TPP international trade deal shrouded in secrecy

WikiLeaks offers $100,000 for details of the deal

Why Is the TPP Deal Such a Big Secret?

The text relating to the Trans-Pacific Partnership (TPP) trade deal has become one of the biggest secrets in Washington.

The TPP is a proposed regional regulatory and investment treaty. Put simply, it's a deal between participating countries intended to enhance trade and investment.

As of 2014, 12 countries have taken part in negotiations on the TPP: Australia, Brunei, Canada, Chile, Japan, Malaysia, Mexico, New Zealand, Peru, Singapore, the United States, and Vietnam.
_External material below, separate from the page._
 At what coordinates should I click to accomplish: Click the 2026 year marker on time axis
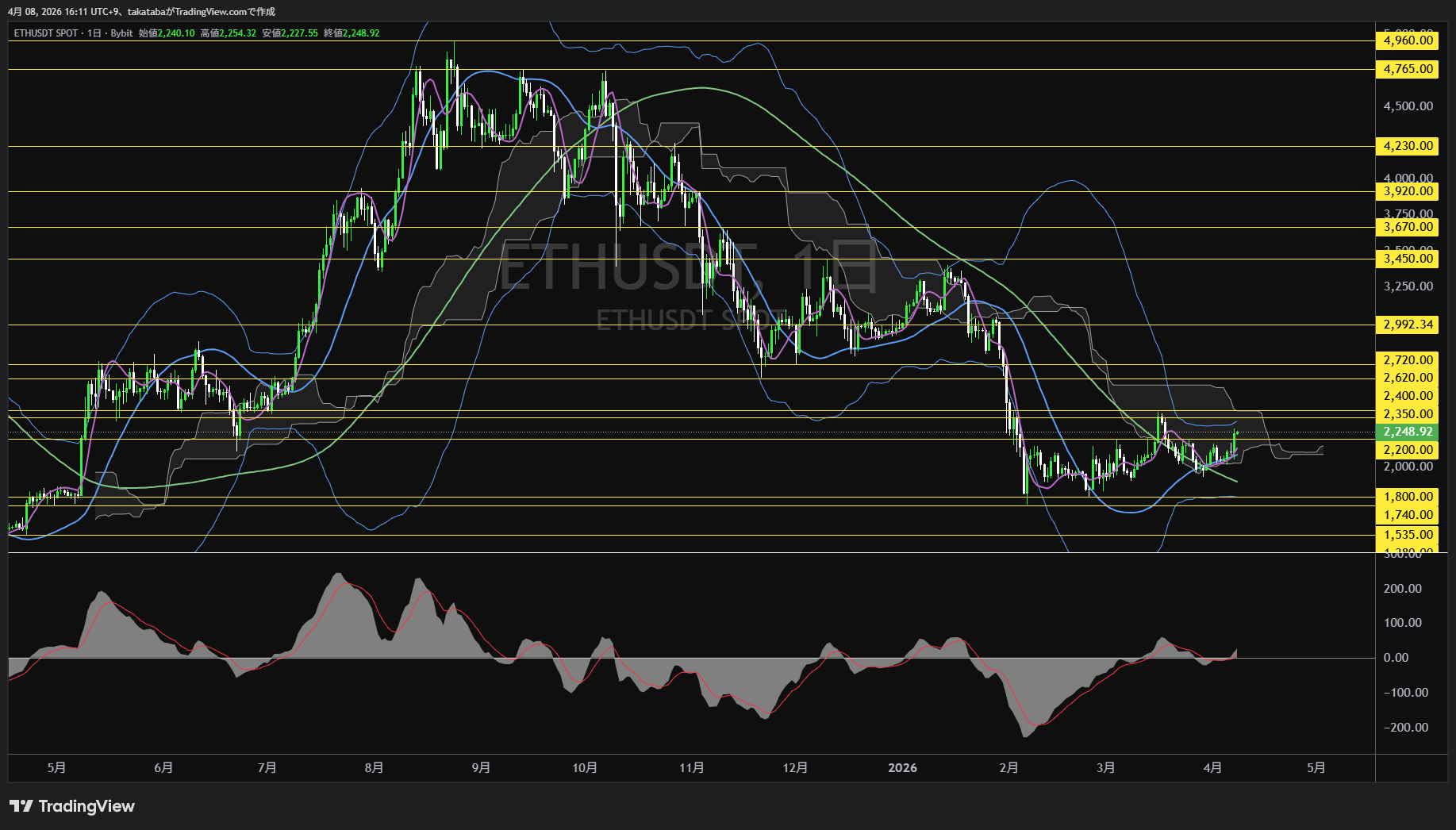coord(902,768)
Implementation of the TPP is one of the primary goals of the trade agenda of the Obama administration in the US. The details of the TPP have not been made public, however.

What the public does know about the deal comes from three leaked chapters sent to WikiLeaks. And now WikiLeaks is looking to raise $100,000 towards a cash reward to anyone willing to reveal the rest of the 26 chapters.

The concerns are in large part down to the secrecy of negotiations, the agreement's expansive scope, and controversial clauses in drafts leaked to the public.

President Barack Obama has clashed with his own party over the deal as critics have been worried about the impact on jobs and civil liberties.

In January, WikLeaks published a chapter from the TPP related to the environment. Prior to that, in November 2013, it made public a draft of the agreement's intellectual property chapter, containing proposals that WikiLeaks founder Julian Assange said would 'trample over individual rights and free expression'.

The Guardian reports the latest leak concerns telecommunications services, an amendment that would standardize regulation of telecoms across member countries, according to WikiLeaks.